GIVEN EXERCISE:
Format the material from the line containing "The width and height of the screenshot is (2576, 1395)." through the line containing "Action: pos(879,602)", both included, as a numbered list with blank lines omitted.

DATA PROVIDED:
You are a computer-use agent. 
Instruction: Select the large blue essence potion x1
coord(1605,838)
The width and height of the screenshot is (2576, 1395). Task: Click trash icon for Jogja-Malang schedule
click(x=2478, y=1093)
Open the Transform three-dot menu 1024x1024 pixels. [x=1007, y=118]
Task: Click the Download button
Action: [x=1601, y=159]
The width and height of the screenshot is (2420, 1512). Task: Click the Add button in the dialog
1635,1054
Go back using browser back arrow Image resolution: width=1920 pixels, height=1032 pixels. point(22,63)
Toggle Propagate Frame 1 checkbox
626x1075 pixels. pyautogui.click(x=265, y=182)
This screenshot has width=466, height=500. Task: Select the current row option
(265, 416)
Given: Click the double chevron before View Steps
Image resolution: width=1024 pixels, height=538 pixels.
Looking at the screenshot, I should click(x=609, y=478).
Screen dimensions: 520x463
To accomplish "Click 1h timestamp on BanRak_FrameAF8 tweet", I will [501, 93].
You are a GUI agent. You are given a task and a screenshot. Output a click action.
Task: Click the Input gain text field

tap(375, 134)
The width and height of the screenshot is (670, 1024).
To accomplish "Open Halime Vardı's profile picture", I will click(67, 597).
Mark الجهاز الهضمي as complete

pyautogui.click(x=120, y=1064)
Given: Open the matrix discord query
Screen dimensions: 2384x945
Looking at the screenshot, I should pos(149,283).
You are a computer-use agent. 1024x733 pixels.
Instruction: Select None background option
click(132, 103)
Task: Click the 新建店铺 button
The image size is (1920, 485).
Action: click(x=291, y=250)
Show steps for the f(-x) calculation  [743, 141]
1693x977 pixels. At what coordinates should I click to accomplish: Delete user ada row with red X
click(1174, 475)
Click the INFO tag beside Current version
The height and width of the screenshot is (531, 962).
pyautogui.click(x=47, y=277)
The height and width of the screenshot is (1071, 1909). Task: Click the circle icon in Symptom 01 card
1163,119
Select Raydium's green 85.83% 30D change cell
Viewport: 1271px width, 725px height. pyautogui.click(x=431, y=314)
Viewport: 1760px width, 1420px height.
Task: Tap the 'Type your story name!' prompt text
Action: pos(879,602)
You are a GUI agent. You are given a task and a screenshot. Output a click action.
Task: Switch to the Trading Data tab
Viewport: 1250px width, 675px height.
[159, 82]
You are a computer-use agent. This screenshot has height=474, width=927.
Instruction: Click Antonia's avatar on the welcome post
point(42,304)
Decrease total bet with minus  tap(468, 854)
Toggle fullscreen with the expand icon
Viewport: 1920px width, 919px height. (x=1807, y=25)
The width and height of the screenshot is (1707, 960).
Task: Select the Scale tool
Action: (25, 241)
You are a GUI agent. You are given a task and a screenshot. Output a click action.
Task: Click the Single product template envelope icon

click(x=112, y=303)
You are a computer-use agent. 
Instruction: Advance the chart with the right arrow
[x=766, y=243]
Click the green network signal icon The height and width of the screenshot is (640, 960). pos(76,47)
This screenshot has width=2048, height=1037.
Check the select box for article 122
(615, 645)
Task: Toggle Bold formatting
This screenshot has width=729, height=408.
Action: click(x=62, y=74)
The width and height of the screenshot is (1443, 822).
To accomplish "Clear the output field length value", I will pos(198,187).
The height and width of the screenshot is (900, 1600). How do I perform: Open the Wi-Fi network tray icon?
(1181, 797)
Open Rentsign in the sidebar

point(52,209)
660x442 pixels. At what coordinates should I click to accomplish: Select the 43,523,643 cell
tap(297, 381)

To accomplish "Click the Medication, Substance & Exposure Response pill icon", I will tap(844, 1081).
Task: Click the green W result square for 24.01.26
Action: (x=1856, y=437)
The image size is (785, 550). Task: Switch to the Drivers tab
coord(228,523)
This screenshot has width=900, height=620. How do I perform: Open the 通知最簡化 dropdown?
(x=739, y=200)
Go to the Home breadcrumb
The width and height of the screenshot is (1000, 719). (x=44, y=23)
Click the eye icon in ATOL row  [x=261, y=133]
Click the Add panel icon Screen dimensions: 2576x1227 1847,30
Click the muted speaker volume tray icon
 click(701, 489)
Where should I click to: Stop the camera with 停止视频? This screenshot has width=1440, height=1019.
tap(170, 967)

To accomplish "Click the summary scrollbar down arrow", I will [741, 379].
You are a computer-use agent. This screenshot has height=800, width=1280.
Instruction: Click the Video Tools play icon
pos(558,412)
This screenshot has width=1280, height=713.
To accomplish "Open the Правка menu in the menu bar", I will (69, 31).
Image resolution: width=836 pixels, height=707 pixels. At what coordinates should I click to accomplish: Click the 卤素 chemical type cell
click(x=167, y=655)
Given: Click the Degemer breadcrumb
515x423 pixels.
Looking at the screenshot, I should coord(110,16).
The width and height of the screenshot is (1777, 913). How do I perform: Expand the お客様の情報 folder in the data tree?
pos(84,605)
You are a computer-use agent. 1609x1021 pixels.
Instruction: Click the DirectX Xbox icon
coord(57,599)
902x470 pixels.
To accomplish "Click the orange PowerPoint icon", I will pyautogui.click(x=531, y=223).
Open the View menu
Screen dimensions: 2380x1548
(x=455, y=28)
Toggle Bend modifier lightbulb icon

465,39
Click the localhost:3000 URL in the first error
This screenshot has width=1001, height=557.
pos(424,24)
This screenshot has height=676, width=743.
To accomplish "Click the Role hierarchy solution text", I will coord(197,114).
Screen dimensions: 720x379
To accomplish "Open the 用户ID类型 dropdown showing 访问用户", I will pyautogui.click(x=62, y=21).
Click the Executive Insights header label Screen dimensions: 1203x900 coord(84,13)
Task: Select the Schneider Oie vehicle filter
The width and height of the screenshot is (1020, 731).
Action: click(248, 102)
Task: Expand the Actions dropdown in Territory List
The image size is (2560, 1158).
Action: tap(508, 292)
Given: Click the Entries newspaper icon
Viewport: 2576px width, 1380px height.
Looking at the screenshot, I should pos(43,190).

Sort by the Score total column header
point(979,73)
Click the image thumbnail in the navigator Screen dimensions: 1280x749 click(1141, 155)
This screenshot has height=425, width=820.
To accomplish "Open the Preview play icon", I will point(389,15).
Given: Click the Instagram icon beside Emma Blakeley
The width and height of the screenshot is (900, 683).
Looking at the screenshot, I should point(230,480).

TASK RESULT:
1. The width and height of the screenshot is (2576, 1395). Task: Click trash icon for Jogja-Malang schedule
2. click(x=2478, y=1093)
3. Open the Transform three-dot menu 1024x1024 pixels. [x=1007, y=118]
4. Task: Click the Download button
5. Action: [x=1601, y=159]
6. The width and height of the screenshot is (2420, 1512). Task: Click the Add button in the dialog
7. 1635,1054
8. Go back using browser back arrow Image resolution: width=1920 pixels, height=1032 pixels. point(22,63)
9. Toggle Propagate Frame 1 checkbox
10. 626x1075 pixels. pyautogui.click(x=265, y=182)
11. This screenshot has width=466, height=500. Task: Select the current row option
12. (265, 416)
13. Given: Click the double chevron before View Steps
14. Image resolution: width=1024 pixels, height=538 pixels.
15. Looking at the screenshot, I should click(x=609, y=478).
16. Screen dimensions: 520x463
17. To accomplish "Click 1h timestamp on BanRak_FrameAF8 tweet", I will [501, 93].
18. You are a GUI agent. You are given a task and a screenshot. Output a click action.
19. Task: Click the Input gain text field
20. tap(375, 134)
21. The width and height of the screenshot is (670, 1024).
22. To accomplish "Open Halime Vardı's profile picture", I will click(67, 597).
23. Mark الجهاز الهضمي as complete
24. pyautogui.click(x=120, y=1064)
25. Given: Open the matrix discord query
26. Screen dimensions: 2384x945
27. Looking at the screenshot, I should pos(149,283).
28. You are a computer-use agent. 1024x733 pixels.
29. Instruction: Select None background option
30. click(132, 103)
31. Task: Click the 新建店铺 button
32. The image size is (1920, 485).
33. Action: click(x=291, y=250)
34. Show steps for the f(-x) calculation  [743, 141]
35. 1693x977 pixels. At what coordinates should I click to accomplish: Delete user ada row with red X
36. click(1174, 475)
37. Click the INFO tag beside Current version
38. The height and width of the screenshot is (531, 962).
39. pyautogui.click(x=47, y=277)
40. The height and width of the screenshot is (1071, 1909). Task: Click the circle icon in Symptom 01 card
41. 1163,119
42. Select Raydium's green 85.83% 30D change cell
43. Viewport: 1271px width, 725px height. pyautogui.click(x=431, y=314)
44. Viewport: 1760px width, 1420px height.
45. Task: Tap the 'Type your story name!' prompt text
46. Action: pos(879,602)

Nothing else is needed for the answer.